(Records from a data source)

== Segment start ==

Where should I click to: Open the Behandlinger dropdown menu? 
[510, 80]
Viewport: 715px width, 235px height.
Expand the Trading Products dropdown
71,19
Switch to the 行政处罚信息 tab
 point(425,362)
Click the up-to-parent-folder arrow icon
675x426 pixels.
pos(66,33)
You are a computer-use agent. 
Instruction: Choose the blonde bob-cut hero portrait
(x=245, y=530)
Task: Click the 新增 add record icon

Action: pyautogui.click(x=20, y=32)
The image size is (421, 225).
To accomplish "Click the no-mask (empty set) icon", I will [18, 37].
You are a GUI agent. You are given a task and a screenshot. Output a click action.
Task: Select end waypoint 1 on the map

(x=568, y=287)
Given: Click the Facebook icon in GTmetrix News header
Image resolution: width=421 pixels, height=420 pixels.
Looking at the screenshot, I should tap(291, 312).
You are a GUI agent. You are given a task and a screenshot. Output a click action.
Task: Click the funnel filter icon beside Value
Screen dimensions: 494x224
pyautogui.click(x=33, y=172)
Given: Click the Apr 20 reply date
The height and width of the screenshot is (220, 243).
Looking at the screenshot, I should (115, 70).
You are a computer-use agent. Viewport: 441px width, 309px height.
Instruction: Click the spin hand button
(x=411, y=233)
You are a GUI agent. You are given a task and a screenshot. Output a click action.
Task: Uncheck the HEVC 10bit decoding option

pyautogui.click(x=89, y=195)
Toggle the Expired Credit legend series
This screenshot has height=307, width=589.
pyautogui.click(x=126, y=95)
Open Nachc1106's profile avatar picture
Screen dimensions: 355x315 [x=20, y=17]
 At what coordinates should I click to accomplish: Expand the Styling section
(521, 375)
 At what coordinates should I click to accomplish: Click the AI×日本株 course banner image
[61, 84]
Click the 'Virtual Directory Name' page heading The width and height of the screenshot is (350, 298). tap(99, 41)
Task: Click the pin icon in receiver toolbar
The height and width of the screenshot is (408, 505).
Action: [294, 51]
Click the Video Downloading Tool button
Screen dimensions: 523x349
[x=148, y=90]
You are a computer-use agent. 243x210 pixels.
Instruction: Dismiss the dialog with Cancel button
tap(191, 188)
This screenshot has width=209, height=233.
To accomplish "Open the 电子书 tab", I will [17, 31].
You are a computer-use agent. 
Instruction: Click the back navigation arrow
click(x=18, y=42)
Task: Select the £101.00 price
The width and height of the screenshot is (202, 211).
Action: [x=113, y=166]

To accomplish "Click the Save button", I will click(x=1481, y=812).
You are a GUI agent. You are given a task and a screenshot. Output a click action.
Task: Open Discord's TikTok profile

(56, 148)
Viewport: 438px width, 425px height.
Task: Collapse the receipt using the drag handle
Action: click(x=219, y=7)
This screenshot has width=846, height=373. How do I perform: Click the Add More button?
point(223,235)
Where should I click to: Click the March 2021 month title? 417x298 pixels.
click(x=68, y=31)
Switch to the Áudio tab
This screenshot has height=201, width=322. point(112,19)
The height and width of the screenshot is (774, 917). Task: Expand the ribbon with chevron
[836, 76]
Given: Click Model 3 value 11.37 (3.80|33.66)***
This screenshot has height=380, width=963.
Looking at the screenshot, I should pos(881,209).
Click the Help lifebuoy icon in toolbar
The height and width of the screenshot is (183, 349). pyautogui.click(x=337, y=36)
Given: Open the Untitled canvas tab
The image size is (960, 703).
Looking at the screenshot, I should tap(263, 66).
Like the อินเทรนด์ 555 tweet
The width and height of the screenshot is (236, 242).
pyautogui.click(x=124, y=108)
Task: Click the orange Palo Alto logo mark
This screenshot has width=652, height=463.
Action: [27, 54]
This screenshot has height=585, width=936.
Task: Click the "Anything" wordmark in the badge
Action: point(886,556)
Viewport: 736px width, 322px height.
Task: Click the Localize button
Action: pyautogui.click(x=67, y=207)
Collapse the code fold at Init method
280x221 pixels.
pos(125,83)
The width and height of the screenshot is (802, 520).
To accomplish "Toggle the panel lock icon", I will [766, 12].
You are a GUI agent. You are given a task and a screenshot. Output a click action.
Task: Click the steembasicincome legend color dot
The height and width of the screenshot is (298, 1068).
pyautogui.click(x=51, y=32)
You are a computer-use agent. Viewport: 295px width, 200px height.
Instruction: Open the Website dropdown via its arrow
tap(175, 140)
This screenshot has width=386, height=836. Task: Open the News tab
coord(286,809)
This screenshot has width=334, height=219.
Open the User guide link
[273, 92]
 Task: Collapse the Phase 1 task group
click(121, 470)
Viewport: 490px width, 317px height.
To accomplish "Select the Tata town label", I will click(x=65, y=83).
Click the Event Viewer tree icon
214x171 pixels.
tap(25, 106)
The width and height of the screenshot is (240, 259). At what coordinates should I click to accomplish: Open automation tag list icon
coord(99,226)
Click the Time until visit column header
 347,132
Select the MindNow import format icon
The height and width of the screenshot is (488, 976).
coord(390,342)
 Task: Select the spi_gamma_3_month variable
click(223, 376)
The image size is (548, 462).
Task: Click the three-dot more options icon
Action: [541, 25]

== Segment end ==

Prompt: Check each line above for "computer" and give the number of lines that match, nothing more.

Solution to the problem: 5